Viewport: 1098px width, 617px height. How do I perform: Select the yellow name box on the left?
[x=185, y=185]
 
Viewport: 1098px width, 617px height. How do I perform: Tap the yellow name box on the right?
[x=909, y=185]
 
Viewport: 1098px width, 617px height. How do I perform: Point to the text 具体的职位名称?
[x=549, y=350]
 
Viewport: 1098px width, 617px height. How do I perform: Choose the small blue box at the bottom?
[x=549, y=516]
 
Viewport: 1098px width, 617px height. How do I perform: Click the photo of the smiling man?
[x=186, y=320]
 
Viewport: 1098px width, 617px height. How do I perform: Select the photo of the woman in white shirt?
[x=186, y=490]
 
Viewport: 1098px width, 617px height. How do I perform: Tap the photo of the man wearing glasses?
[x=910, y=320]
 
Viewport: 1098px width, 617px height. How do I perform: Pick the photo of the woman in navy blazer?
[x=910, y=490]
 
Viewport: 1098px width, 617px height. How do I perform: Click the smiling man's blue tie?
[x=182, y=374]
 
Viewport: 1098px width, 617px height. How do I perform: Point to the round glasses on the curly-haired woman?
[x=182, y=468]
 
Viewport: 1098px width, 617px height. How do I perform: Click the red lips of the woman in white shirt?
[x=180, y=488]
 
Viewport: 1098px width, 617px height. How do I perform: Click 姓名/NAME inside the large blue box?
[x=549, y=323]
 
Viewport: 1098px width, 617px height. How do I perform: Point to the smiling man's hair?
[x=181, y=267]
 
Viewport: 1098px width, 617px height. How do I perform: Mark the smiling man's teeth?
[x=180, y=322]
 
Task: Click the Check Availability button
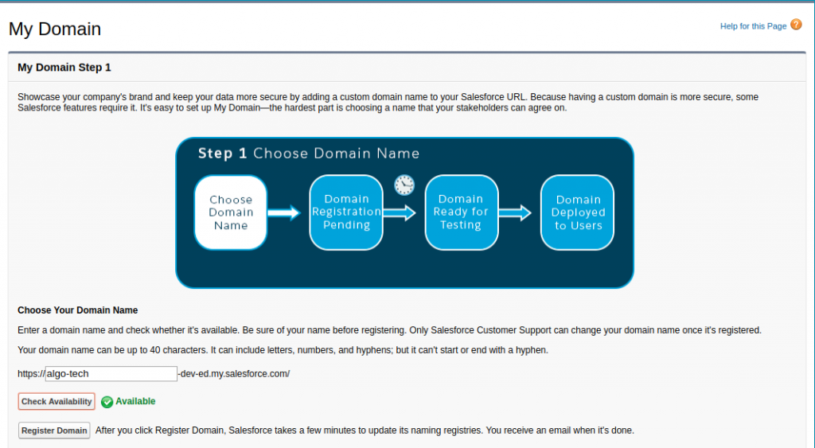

> _THE EXERCISE_
Reproduce only the rows in the part that opens with the line containing "the text 具体的职位名称?" and closes with the line containing "[x=549, y=516]", keeping the requests unchanged and adjusting every coordinate in the answers by -99.

> _WRITTEN RESPONSE_
Viewport: 1098px width, 617px height. How do I perform: Point to the text 具体的职位名称?
[x=450, y=251]
 
Viewport: 1098px width, 617px height. How do I perform: Choose the small blue box at the bottom?
[x=450, y=417]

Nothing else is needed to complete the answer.